People and relationships can function in a similar manner. In their best sense good relationships mirror back to us who we are in a honest and clarifying way. Sometimes we don't always like this reality because we are a people who like to hide. We "hide" our dark and shadow selves for fear of rejection or scorn or shame. And there in lays the beauty of healthy and good relationships, those who mirror our image back to us do this in a way that does not reject or scorn or shame, rather they offer a clearer view of who we are so that we may become our best selves. In a healthy engagement mirroring brings the freedom to be whole in ones understanding and vision of self. Those whom we are in relationship with offer critical vision because they can see the Imago Dei (image of God) for which we were created and bear even in our worst and most shabby condition.
One of the most striking elements of a dis-functional or unhealthy relationship is the presence of perverted and distorted mirroring. The criticism of this relational dynamic does not call forth freedom or the Imago Dei but instead crushes and seeks to possess and destroy the created image of that person.
Over the last day I was able to go back to Seattle and see friends. It was a great journey even though it was short. The sun was shining and it reminded me of all the beauty Seattle has to offer. Almost everyone I saw this weekend mirrored my present reality, happiness, back to me. While that may not seem like a hugely significant thing it was. For the last three years I lived in Seattle I was fought a pretty constant battle against fear, stress and anxiety...happiness felt like something that I would never be able to feel again. So for these dear friends who had watched that battle to bear a very different image of who I am was a little moment of delight.
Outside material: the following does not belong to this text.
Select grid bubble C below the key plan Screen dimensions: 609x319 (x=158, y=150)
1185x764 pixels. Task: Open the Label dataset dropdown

Their seeing helped to remind me of all the work I have been doing since moving down to Portland and how incredible it is that I am at peace even when things are not idea. My heart, mind and spirit are finally beginning to find rest and peace in the midst of chaos. I am able to find PEACE, this is huge.
Last week I had the chance to chat with my darling friend Annie who lives on the other side of the country. We were talking about my application and how things were going studying for the GRE. I was expressing to her my fears and anxiety around my gpa and the GRE score. To which she reminded me (mirroring) that my gpa was for GRADUATE level course and that I did complete all of them and am in possession of a Master's degree and that many of those who are applying for this program are undergraduates. She said something like "you have already proven that you can do this work". And for whatever reason Annie's words took root in my heart and brought a peace and a clarity of vision which I had lost sight of over these last few weeks. Her vision of who I was helped me to more clearly see and remove the distorted image I was letting get in my way.
In these ways I feel so blessed to have been offered better vision through my friends words and observation of who I am.